The punishment currently stands at $5 billion, a mere 15 percent of the company's profits this year, and the company has instead asked to shell out just $25 million in payment. This request comes after 16 years of steadily fighting any responsibility to make amends to the residents of the Prince William Sound area, which was devastated by the negligent spill.
Orli Cotel, a media coordinator for the Sierra Club, put the costs in perspective. Cotel said about 30,000 plaintiffs are listed in the suit Exxon is fighting. "Twenty-five million dollars seems like a lot," Cotel said, "but if you divide it by 30,000, it comes to like $830 per person," or $52 a year since their livelihoods were destroyed. Cotel noted that in the 16 years since the spill, more than 3,000 of the plaintiffs, mostly fishermen in the sound, have died without receiving any compensation. "Exxon is basically saying, 'We've made more money than any company on earth and we refuse to help out these poor fishermen whose businesses we've crippled.' It's more than offensive, it's morally wrong."

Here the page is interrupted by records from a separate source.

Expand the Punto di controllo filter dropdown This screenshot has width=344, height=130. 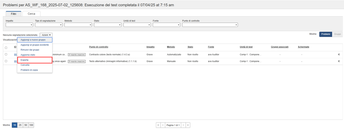[210, 25]
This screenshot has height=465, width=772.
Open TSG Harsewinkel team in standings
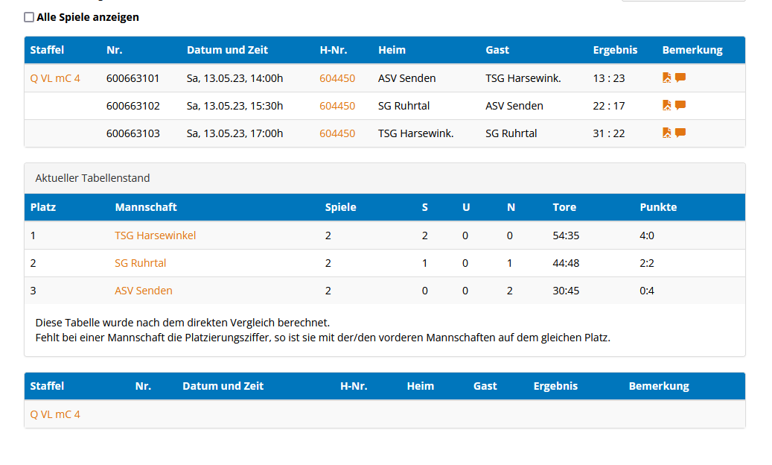155,235
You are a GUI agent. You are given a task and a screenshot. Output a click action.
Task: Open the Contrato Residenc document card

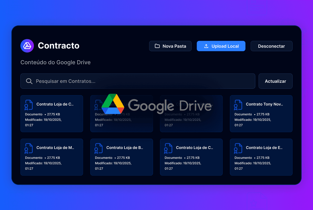(191, 114)
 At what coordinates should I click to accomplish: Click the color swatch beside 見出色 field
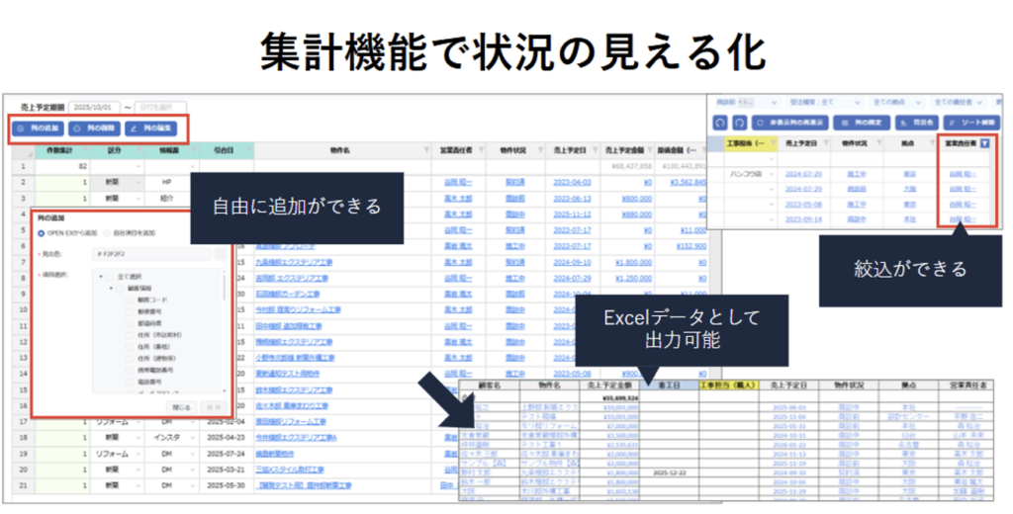(x=219, y=254)

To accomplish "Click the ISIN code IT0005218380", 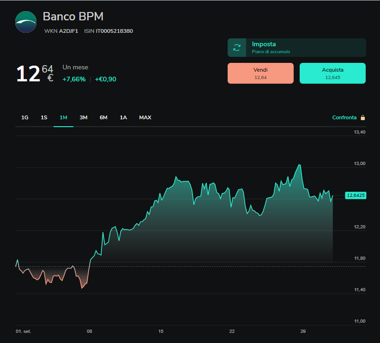I will [115, 31].
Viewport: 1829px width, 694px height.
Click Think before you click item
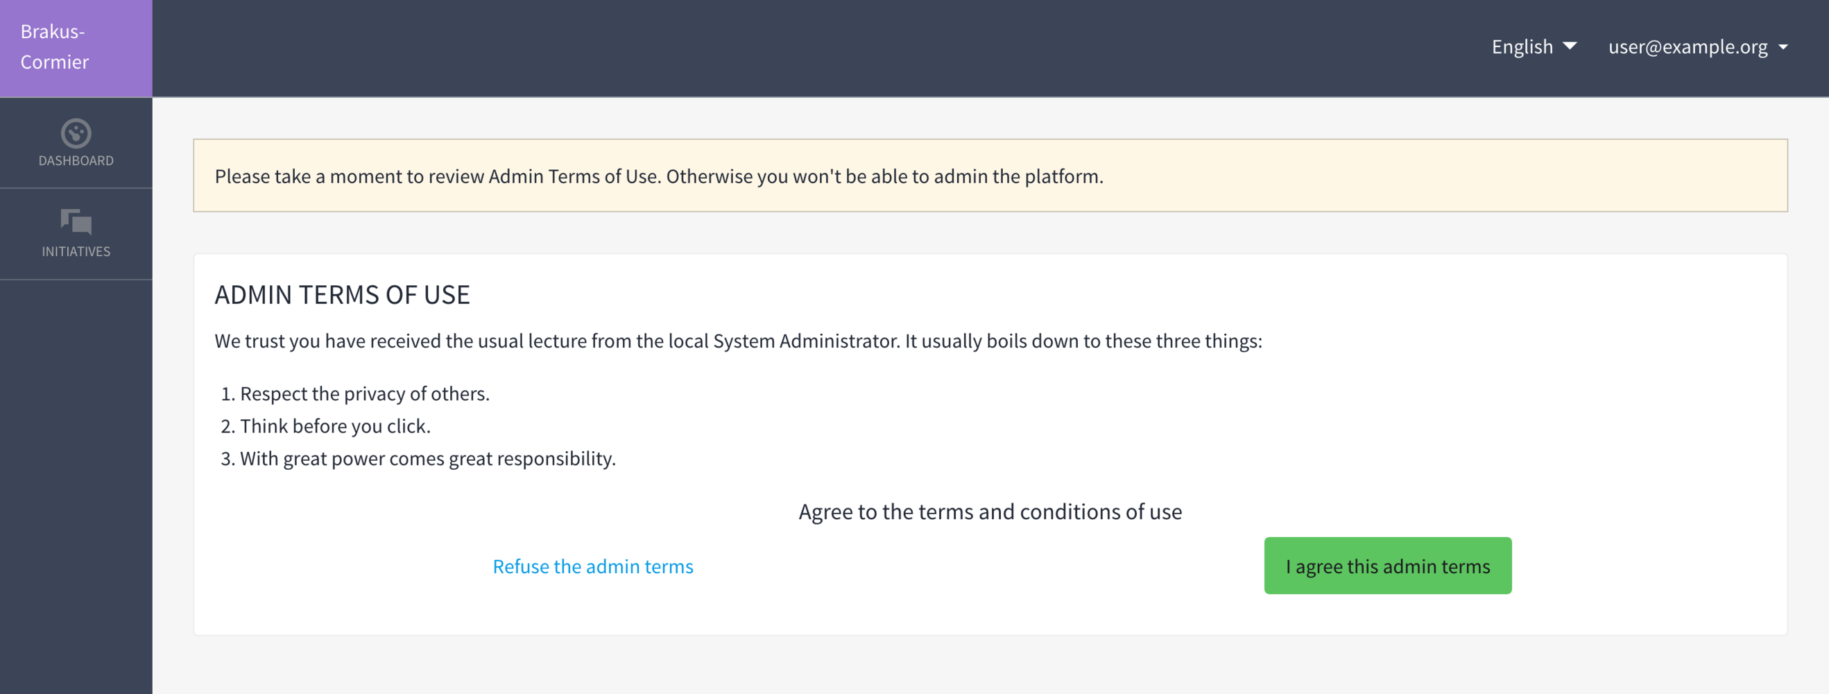pyautogui.click(x=335, y=426)
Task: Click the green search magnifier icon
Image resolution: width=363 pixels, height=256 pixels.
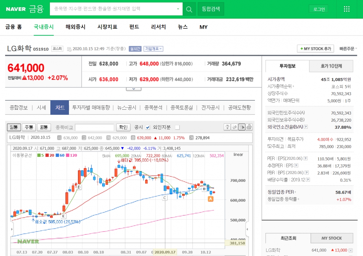Action: tap(189, 9)
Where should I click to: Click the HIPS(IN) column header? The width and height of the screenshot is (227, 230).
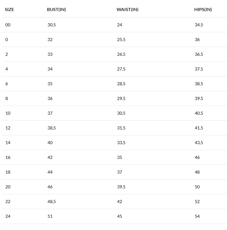coord(203,10)
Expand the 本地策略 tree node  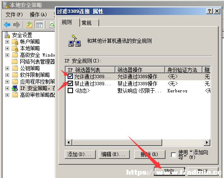[7, 48]
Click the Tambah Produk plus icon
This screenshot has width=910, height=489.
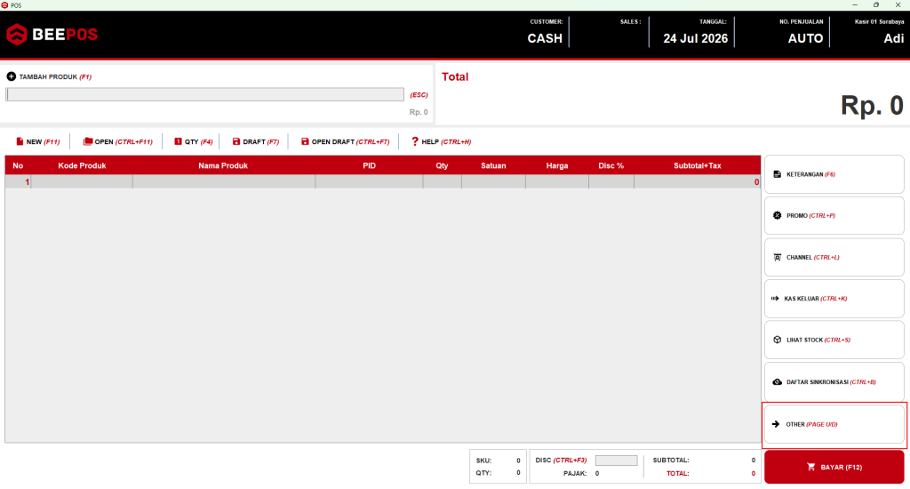(11, 76)
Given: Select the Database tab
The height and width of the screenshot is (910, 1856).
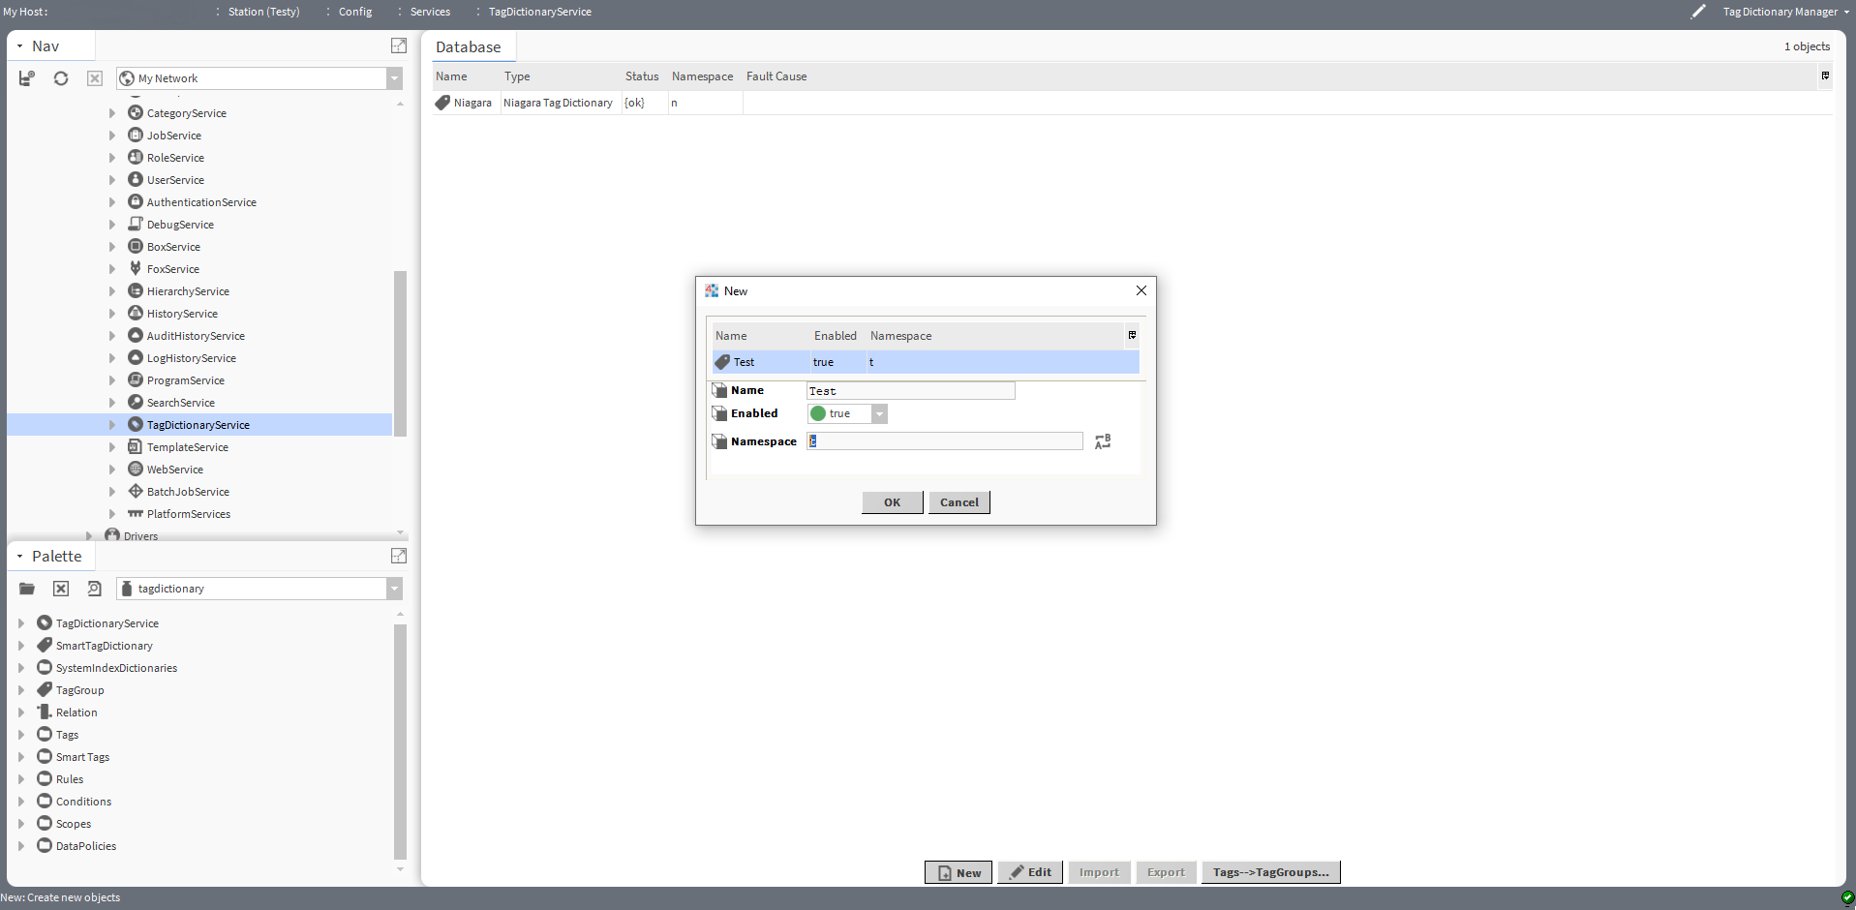Looking at the screenshot, I should pos(468,47).
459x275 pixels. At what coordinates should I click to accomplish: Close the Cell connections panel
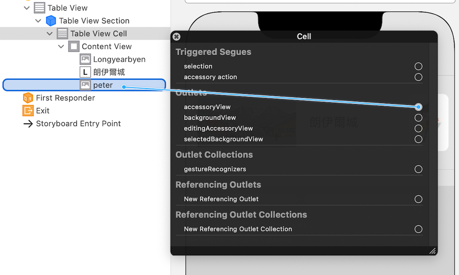click(176, 37)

Cotel pointed out that the second episode of the club's new television show, Sierra Club Chronicles, details what life has been like in the town of Cordova, one of the fishing economies ruined by the spill. The show, which airs on Feb. 8, features some particularly damning Exxon footage from 1989.
"Right after the Valdez spill," Cotel explained, "Exxon held a town hall meeting, and we've got footage of their spokesperson standing up in front of the crowd of people saying, 'You are lucky, and you don't know how lucky you are because this was Exxon and it wasn't some other company, and Exxon does things right, and we're going to do right by you.' And you know, it was pure PR."
With profits like these, Exxon -- as well as Chevron and almost any oil company -- can afford to ignore its promises as easily as it does the basic idea of good corporate citizenship. Which is why Public Citizen's Tyson Slocum testified before Congress last week [PDF] to urge a governmental fix to the problem. The first step in the group's proposed solution is a windfall tax, which would in essence label these undeniably excessive profits as such and allow Congress to take a portion of the profits and put them to better use.
Slocum said that using the windfall tax idea -- used in a very similar situation by Jimmy Carter in 1979 -- will take some of the extra zeroes off those profits and redirect them towards necessary projects like improving mass transit, increasing sustainable fuel programs, and making our homes and buildings more energy efficient. "These are all investments that ExxonMobil will never make, but they are investments that are necessary if we're going to get our way out of this energy crisis."
Matthew Wheeland is AlterNet's managing editor.